Page text.
Metabolic Acidosis and Renal Failure

Specialties Critical

Published

I'm wondering if someone can help me understand better exactly what kinds of metabolic states can lead to an acidosis in a patient with renal failure.

Specifically, I recently was involved in taking care of a patient who had bloodwork indicating metabolic acidosis for a number of days (pH hovering between 7.15-7.25, bicarb between 10-20, pCO2 mostly normal or a bit low). This is despite bicarb supplementation (oral, then IV gtt). Labs indicated slowly worsening renal function with Cr worsening from 5 to 8 or so. No dialysis yet. The patient was also simultaneously being treated for an infection and possible myxedema.

Here's where I get confused. The patient's anion gap was elevated, somewhere around 20. At the same time, the patient's lactic acid level was normal. We had no reason to suspect ketosis. No diarrhea. And no additional toxins or acidifying drugs that I know of.

So... my understanding has always been that a metabolic acidosis caused primarily by bicarb loss would be accompanied by a low or normal anion gap. The easy assumption for me to make given the normal lactic acid level was that the patient's acidosis was due to renal failure and likely due to renal bicarb loss.

But if the acidosis was primarily due to bicarb loss, then why the elevated anion gap?

Alternatively, if the anion gap did in fact indicate that some other acid was present in the patient, what acid was it?

The patient did have an elevated blood uric acid level (around 8). Could that cause a moderate to severe acidosis despite bicarb supplementation? Or does myxedema mess around with your electrolytes enough to alter the anion gap/prevent chloride for compensating for bicarb loss? Or am I missing something entirely?

Sorry for writing a novel. Could anyone help me understand this better?

Uremia is in the MUDPILES, so an elevated uric acid puts that on the table. Too much bicarb can also make high gap acidosis persist or worsen.

Uremia is in the MUDPILES, so an elevated uric acid puts that on the table. Too much bicarb can also make high gap acidosis persist or worsen.

Thanks for responding.

I was wondering if anyone has seen a blood uric acid level of 8 correspond to a pH in the 7.15-7.2 range without another acid present. It doesnt seem high enough to account for that pH to me, but i dont have a strong sense of how strong an acid it is.

Also, my understanding had been that bicarb administration during a high anion gap acidosis can contribute to the acidosis (like you said) but via encouraging the production of lactic acid. So im still surprised to see a normal LA level. Is this normal? Am i taking a rule of thumb too literally?

Thanks

Good discussion. I don't think uremia (azotemia, whatever the nomenclature is currently) is diagnosed by an elevated uric acid alone; I believe it's some combination of Na, K, alk phos and total kidney function. I'd also be curious if the patient had a mixed picture like a hidden respiratory acidosis superimposed on the HAGMA that could be causing it to persist.

Assigned task.
In the metabolic acidosis discussion, about what value was the patient's anion gap?

Dataset extract.
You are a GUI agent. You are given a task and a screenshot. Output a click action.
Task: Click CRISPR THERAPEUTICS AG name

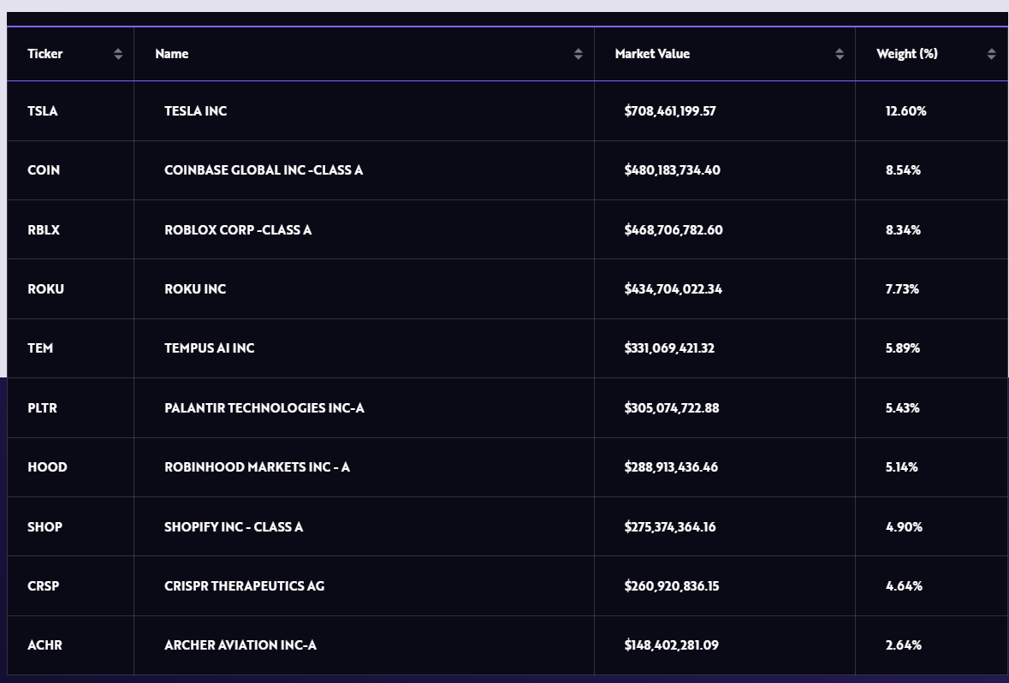(x=244, y=586)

Response to this exercise.
Around 20.